1. The nearly two (2) years of interruption (1 September 1992 till June 1994) imposed by the Ramos regime after the formation of the National Unification Commission (NUC) on 16 September 1992.

2. After the appointment of Howard Dee as the GPH negotiating panel chairperson, he caused further interruptions by unilaterally making declarations of suspension, indefinite recess and collapse which totaled almost two (2) years, including a one year suspension (June 1995 to June 1996) because Gen.

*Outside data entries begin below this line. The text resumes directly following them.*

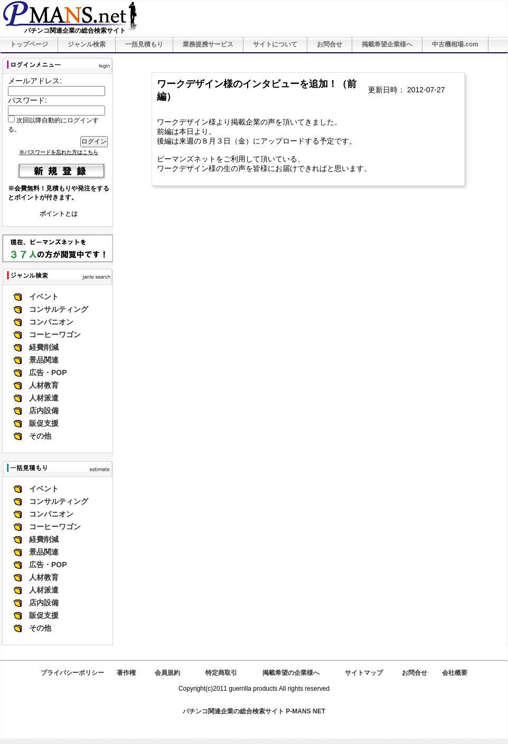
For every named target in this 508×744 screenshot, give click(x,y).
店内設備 (44, 410)
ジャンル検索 (87, 44)
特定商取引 (221, 672)
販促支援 (44, 423)
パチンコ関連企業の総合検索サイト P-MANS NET (254, 711)
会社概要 (454, 672)
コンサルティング (58, 309)
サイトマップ (364, 672)
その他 (40, 436)
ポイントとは (59, 213)
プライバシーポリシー (72, 672)
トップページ (29, 44)
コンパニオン (51, 322)
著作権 (126, 672)
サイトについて (275, 44)
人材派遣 (44, 398)
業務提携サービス (208, 44)
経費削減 (44, 347)
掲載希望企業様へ (387, 44)
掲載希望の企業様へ (290, 672)
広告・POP (48, 372)
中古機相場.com (455, 44)
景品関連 (44, 360)
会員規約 (167, 672)
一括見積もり (144, 44)
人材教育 (44, 385)
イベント (44, 296)
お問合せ (329, 44)
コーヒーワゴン (55, 334)
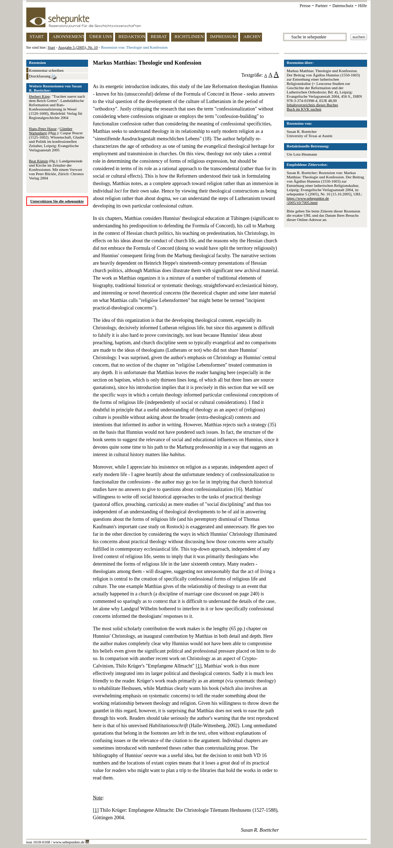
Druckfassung (43, 77)
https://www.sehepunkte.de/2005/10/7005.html (308, 200)
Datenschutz (342, 5)
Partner (321, 5)
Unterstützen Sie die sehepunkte (57, 201)
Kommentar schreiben (46, 70)
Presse (305, 5)
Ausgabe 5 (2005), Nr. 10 (78, 47)
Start (51, 47)
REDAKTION (132, 36)
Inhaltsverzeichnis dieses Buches (312, 105)
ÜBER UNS (100, 36)
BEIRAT (159, 36)
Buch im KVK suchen (304, 109)
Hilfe (362, 5)
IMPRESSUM (223, 36)
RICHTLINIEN (189, 36)
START (37, 36)
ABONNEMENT (68, 36)
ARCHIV (252, 36)
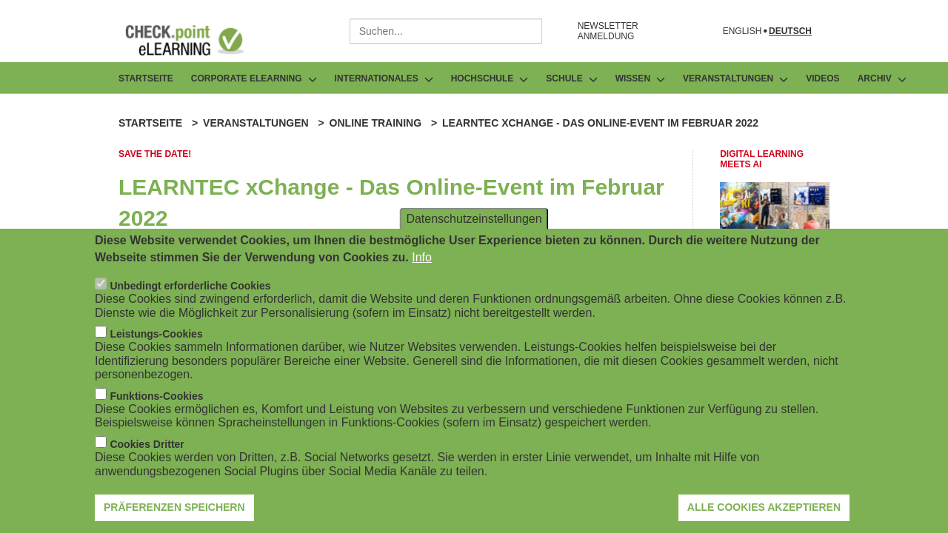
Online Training (375, 123)
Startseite (145, 78)
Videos (822, 78)
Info (422, 263)
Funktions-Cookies (156, 402)
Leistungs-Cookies (156, 340)
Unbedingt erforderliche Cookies (190, 292)
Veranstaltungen (256, 123)
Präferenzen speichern (174, 513)
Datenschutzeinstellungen (473, 224)
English (742, 31)
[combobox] (446, 31)
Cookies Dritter (147, 450)
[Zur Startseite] (195, 40)
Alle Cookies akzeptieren (764, 513)
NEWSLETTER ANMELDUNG (608, 31)
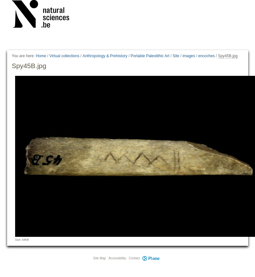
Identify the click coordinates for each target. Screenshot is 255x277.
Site (176, 56)
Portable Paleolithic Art (150, 56)
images (189, 56)
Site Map (99, 258)
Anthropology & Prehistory (105, 56)
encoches (206, 56)
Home (41, 56)
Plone (151, 258)
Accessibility (117, 258)
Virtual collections (64, 56)
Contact (134, 258)
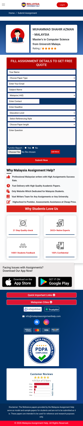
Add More (55, 152)
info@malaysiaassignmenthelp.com (41, 316)
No (36, 148)
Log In (62, 5)
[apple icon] (19, 282)
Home (12, 13)
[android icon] (55, 282)
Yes (29, 148)
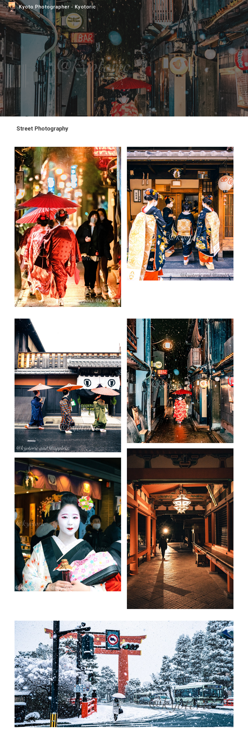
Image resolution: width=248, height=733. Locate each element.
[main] (124, 128)
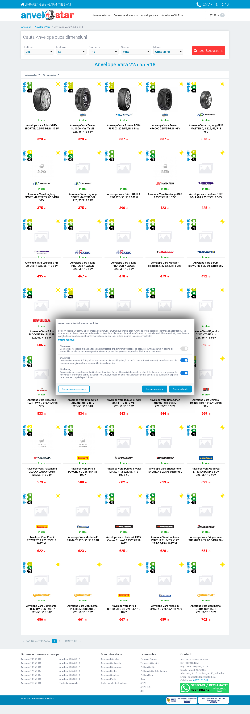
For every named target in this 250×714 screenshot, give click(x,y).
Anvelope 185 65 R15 (31, 676)
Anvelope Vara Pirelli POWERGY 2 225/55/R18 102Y (83, 477)
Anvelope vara (149, 15)
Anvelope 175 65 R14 (31, 680)
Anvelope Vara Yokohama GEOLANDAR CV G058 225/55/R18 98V (42, 477)
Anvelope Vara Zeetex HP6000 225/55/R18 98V (164, 127)
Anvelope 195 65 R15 (31, 672)
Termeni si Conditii (149, 672)
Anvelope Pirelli (108, 688)
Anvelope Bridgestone (111, 676)
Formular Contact (148, 668)
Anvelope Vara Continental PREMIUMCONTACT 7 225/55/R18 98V (82, 617)
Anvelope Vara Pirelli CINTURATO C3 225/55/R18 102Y (123, 617)
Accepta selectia (155, 389)
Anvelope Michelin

Renato de Villa refused to release Sotero Llamas, a Document of Identification (DI) holder under the JASIG.

3. The more than two (2) years of interruption instigated by the Joseph Estrada regime when it suspended the peace negotiations on 24 February 1999 and officially terminated these on 31 May 1999 and declared all-out-war against the revolutionary movement (the termination ended in March 2001).

4. A total of more than eight (8) years of suspension (from September 2001 to September 2003 and from December 2004 to December 2010) by the Gloria Macapagal-Arroyo regime when it tried to defeat and/or render irrelevant the revolutionary movement by carrying out military suppression campaigns in the countryside and urban areas, accompanied by widespread and systematic violations of human rights against residents of communities and members of legal democratic organizations, through Oplan Bantay Laya I and II.

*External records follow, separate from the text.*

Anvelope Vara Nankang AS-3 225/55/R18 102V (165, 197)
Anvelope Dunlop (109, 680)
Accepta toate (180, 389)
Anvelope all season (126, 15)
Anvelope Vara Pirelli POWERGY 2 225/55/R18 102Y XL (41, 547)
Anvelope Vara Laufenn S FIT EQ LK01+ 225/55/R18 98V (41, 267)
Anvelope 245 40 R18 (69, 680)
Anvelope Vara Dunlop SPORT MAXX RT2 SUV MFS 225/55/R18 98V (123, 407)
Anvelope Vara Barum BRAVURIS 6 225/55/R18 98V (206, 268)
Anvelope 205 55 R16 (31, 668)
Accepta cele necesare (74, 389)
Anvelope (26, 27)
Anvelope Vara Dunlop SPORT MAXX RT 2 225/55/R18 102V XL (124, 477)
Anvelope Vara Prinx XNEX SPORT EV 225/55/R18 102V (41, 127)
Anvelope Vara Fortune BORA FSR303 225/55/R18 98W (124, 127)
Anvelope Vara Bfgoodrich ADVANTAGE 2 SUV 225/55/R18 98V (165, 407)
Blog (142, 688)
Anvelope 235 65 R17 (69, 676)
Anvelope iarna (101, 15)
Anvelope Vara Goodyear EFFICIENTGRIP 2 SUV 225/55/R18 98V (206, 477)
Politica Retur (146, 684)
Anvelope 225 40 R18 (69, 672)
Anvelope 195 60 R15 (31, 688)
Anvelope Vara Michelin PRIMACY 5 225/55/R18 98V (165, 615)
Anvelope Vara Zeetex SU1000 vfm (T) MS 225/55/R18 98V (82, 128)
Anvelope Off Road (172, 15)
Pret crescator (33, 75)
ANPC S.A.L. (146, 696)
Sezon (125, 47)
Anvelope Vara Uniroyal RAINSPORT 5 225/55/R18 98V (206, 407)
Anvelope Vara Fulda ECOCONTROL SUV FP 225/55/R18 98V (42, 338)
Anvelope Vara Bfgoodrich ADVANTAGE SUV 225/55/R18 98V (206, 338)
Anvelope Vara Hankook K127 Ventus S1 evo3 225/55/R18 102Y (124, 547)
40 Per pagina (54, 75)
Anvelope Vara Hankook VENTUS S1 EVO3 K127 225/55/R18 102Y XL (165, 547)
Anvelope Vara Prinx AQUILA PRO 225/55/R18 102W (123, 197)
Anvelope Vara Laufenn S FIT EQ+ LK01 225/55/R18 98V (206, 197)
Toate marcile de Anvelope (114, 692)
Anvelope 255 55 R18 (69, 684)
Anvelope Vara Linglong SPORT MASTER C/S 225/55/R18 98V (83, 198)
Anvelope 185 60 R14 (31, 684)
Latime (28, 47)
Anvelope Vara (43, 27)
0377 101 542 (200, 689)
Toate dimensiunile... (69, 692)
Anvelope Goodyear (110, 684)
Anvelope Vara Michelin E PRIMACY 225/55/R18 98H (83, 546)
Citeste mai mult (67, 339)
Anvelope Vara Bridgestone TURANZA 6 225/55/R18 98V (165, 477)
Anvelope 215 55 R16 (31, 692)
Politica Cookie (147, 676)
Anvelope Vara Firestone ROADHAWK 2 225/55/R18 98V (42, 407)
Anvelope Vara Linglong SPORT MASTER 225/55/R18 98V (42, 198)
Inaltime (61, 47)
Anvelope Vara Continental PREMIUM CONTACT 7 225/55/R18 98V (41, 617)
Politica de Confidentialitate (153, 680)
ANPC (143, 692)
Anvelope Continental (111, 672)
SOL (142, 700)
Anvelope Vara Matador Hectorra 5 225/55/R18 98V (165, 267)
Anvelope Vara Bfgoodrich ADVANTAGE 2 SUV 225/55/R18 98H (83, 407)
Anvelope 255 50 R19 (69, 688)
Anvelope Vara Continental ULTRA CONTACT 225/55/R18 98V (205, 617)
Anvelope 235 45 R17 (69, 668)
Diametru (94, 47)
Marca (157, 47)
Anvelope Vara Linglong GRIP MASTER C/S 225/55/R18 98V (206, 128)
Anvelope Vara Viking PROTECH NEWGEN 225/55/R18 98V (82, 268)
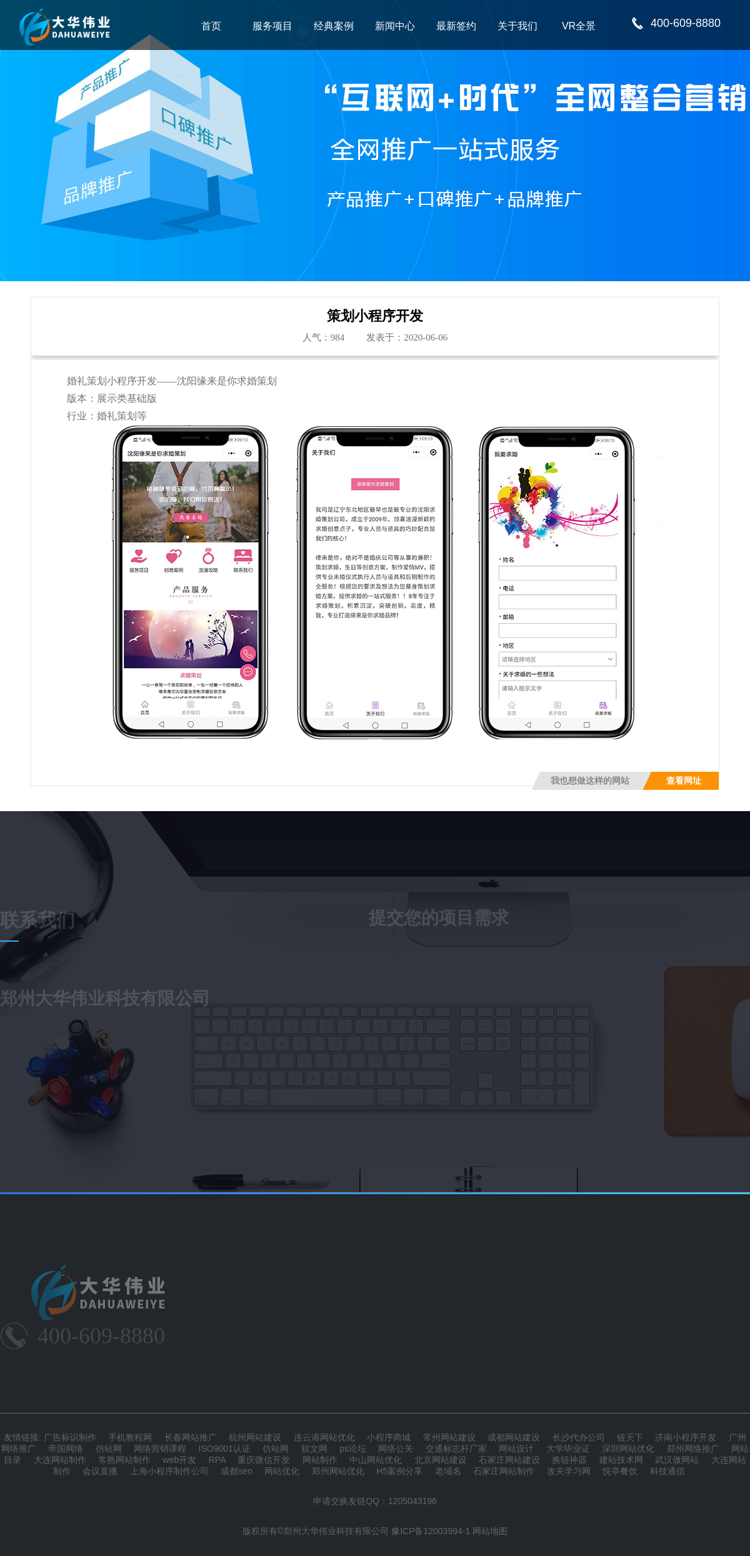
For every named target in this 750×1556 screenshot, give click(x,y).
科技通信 (667, 1471)
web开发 (180, 1460)
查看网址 (683, 780)
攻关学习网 (569, 1471)
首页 (211, 26)
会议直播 (100, 1471)
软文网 (314, 1449)
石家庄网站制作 (503, 1471)
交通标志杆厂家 (456, 1449)
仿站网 (109, 1449)
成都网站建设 (514, 1437)
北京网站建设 (440, 1460)
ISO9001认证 (225, 1449)
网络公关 (395, 1449)
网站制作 (320, 1460)
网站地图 (490, 1531)
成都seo (236, 1471)
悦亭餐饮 (620, 1471)
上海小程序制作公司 (169, 1471)
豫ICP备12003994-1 (430, 1531)
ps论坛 (352, 1449)
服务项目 (272, 26)
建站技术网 (621, 1460)
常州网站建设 (449, 1437)
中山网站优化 (375, 1460)
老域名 (448, 1471)
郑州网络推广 (693, 1449)
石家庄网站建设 (509, 1460)
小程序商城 (389, 1437)
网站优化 (281, 1471)
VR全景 (579, 26)
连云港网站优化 (324, 1437)
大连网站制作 (60, 1460)
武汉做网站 (677, 1460)
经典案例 (334, 26)
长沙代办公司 (578, 1437)
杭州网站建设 (255, 1437)
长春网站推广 (190, 1437)
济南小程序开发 (685, 1437)
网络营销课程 (160, 1449)
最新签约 (456, 26)
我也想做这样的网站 (590, 780)
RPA (217, 1460)
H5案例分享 (399, 1471)
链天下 (630, 1437)
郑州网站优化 (338, 1471)
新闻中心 (395, 26)
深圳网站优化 (628, 1449)
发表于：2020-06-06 (407, 337)
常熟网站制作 (124, 1460)
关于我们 (518, 26)
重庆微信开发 (264, 1460)
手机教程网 (130, 1437)
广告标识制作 (70, 1437)
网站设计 (516, 1449)
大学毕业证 (568, 1449)
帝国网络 (65, 1449)
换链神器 (569, 1460)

These four major interruptions come to a total of 14 years (excluding the five years and six months during the Cory Aquino regime). Together with other GPH interruptions, more than 21 years were wasted by the GPH since 1987 in attempting to resolve the armed conflict in the country militarily and to impose its will on the NDFP across the negotiating table.

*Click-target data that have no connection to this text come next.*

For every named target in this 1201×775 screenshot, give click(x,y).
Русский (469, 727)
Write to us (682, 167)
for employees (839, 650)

The GPH should comply with all signed agreements in the GPH-NDFP peace negotiations instead of raising irrelevant issues to avoid obligations under, or worse, negate these agreements. Only for the second time in June 2011 did the NDFP call for the postponement of formal talks between the negotiating panels because the GPH failed to fulfill its obligation to release all or most of the 17 JASIG-protected individuals before said month. The recurrent problem is that the GPH does not fulfill its obligation and comply with agreements.

The NDFP has no interest in prolonging the peace negotiations. It recognizes the military superiority of the GPH in terms of personnel and resources and the harm that such power has been wreaking on the people in the countryside and urban areas. But the Filipino people must continue to defend themselves against the violence of the reactionary state, hold their destiny in their own hands, and fight for an independent, democratic, just, progressive and prosperous Philippines.

The GPH must exercise strong political will in addressing the roots of the armed conflict. It must agree to carry out basic social, economic and political reforms in the country. The GPH must exhibit patriotism, if it has any, and must respect the national and democratic rights and interests of the Filipino people, especially in these times of grave crisis which goads the people to resist. It should formally reply to the proposal of the NDFP for a round of formal talks in Oslo in September 2011 and to the offer of truce and alliance on the basis of the ten-point Concise Agreement for an Immediate Just Peace.